Des astronomes de l’Université de Genève (UNIGE), du Pôle de recherche national PlanetS et de l’Institut Trottier de recherche sur les exoplanètes (IREx) de l’Université de Montréal (UdeM) ont fait une découverte frappante grâce au télescope spatial James Webb (JWST). Pour la toute première fois, les scientifiques ont surveillé de façon continue l’atmosphère s’échappant d’une exoplanète durant une orbite complète. Résultat: la géante gazeuse WASP-121b est entourée non pas d’une, mais de deux immenses queues d’hélium s’étendant sur plus de la moitié de son trajet autour de son étoile. Ces observations, combinées aux modèles numériques développés à l’UNIGE, offrent le portrait le plus détaillé jamais obtenu du phénomène d’échappement atmosphérique, un processus susceptible de transformer profondément une planète au fil du temps. Les résultats sont publiés dans Nature Communications.

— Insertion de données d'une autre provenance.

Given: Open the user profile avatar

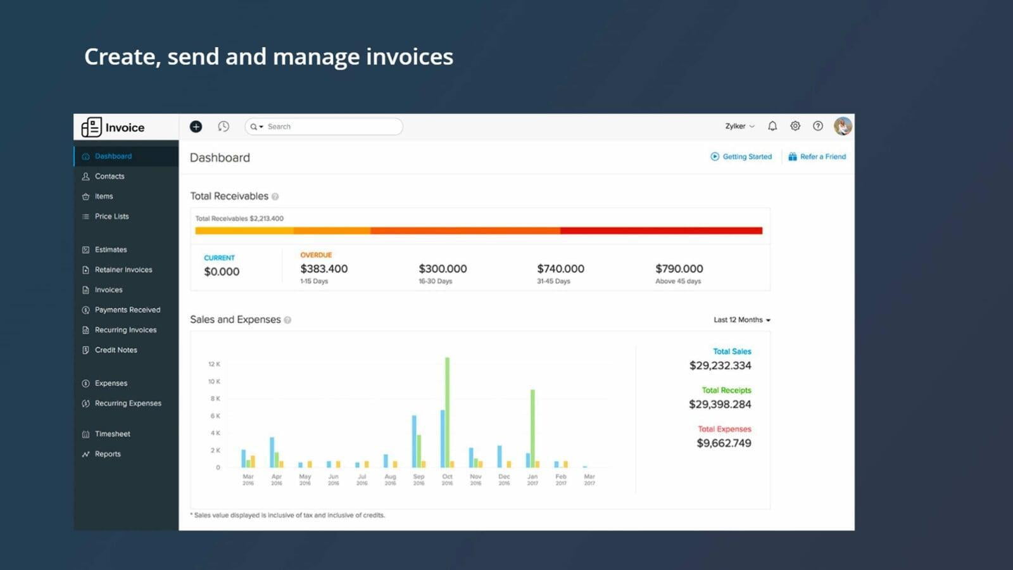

De la famille des Jupiters ultra-chauds, WASP-121b est une immense planète gazeuse qui orbite si près de son étoile que sa révolution ne dure que 30 heures. L’intense rayonnement de l’étoile chauffe son atmosphère à plusieurs milliers de degrés, permettant aux gaz légers comme l’hydrogène et l’hélium de s’échapper dans l’espace. Sur des millions d’années, ce lent échappement atmosphérique peut modifier la taille, la composition et l’évolution future de la planète.

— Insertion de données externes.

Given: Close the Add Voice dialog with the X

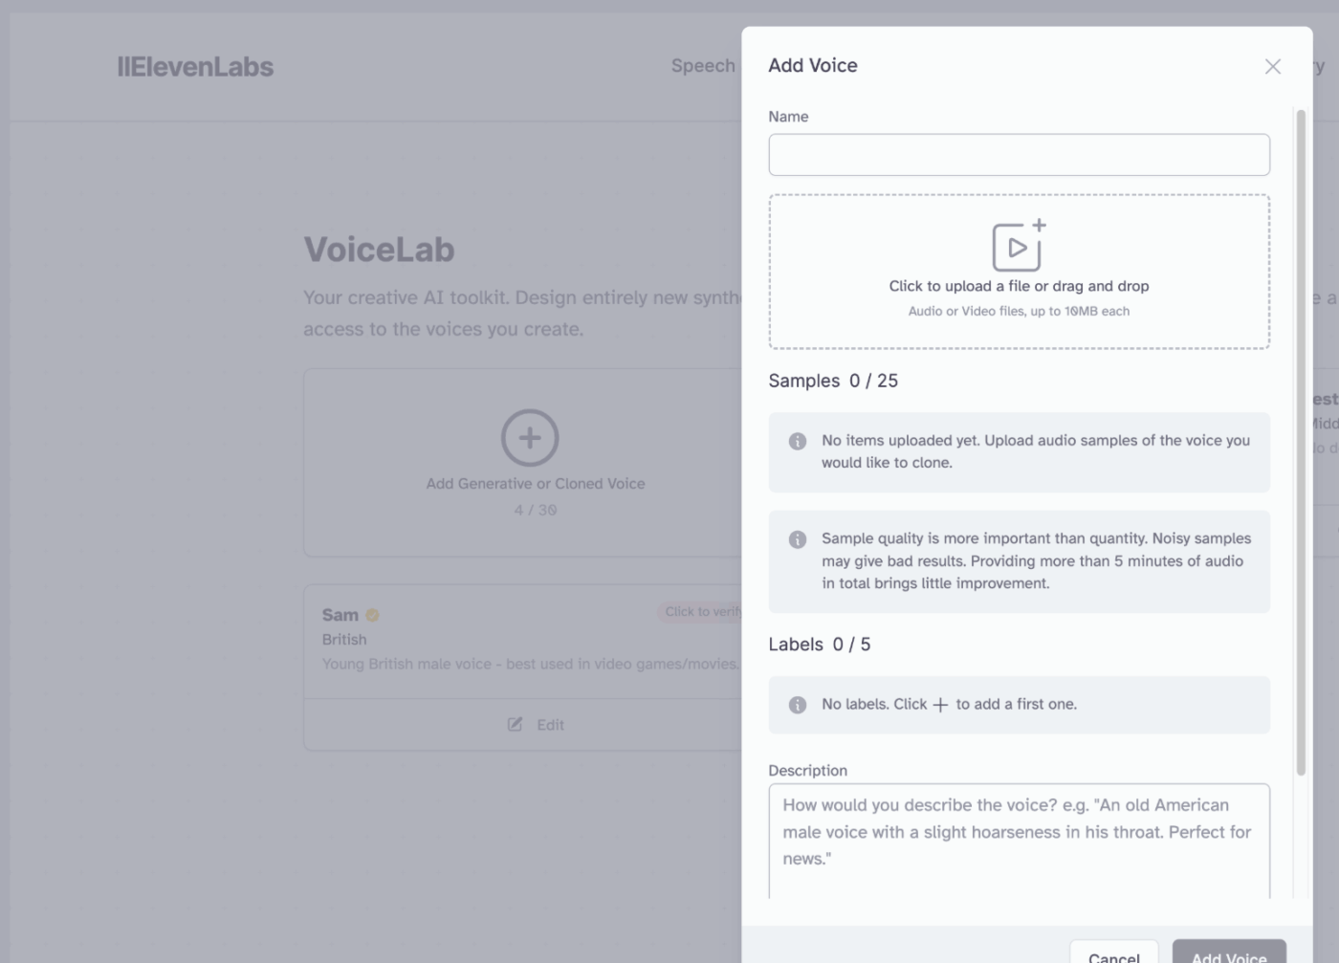Looking at the screenshot, I should [x=1273, y=66].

Jusqu’à présent, les scientifiques n’avaient obtenu que de courts aperçus de ces flux atmosphériques lors de transits planétaires, ces quelques heures où la planète passe devant son étoile. Sans surveillance continue, il était impossible de savoir jusqu’où ces flux s’étendaient ou comment ils évoluaient.

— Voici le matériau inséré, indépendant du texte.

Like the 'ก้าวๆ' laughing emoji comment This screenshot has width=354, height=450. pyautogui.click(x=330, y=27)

En utilisant le spectrographe dans le proche infrarouge (NIRISS) du télescope spatial James Webb, les scientifiques ont observé WASP-121b pendant près de 37 heures consécutives, couvrant plus d’une orbite complète. Il s’agit de l’observation continue la plus complète jamais réalisée de la présence d’hélium sur une planète.
Deux immenses queues de gaz
En suivant l’absorption des atomes d’hélium dans l’infrarouge, les scientifiques ont découvert que le gaz entourant WASP-121b s’étend bien au-delà de la planète elle-même. Le signal persiste sur plus de la moitié de l’orbite, constituant la plus longue détection continue d’échappement atmosphérique jamais observée.
Encore plus remarquable: les particules d’hélium forment deux queues distinctes. Une queue traînante, repoussée par le rayonnement et le vent stellaire, et une queue de tête, courbée en avant de la planète, probablement attirée vers l’étoile par sa gravité. Ensemble, ces deux «écoulements» couvrent une distance équivalente à plus de 100 fois le diamètre de la planète, soit plus de trois fois la distance séparant la planète de son étoile.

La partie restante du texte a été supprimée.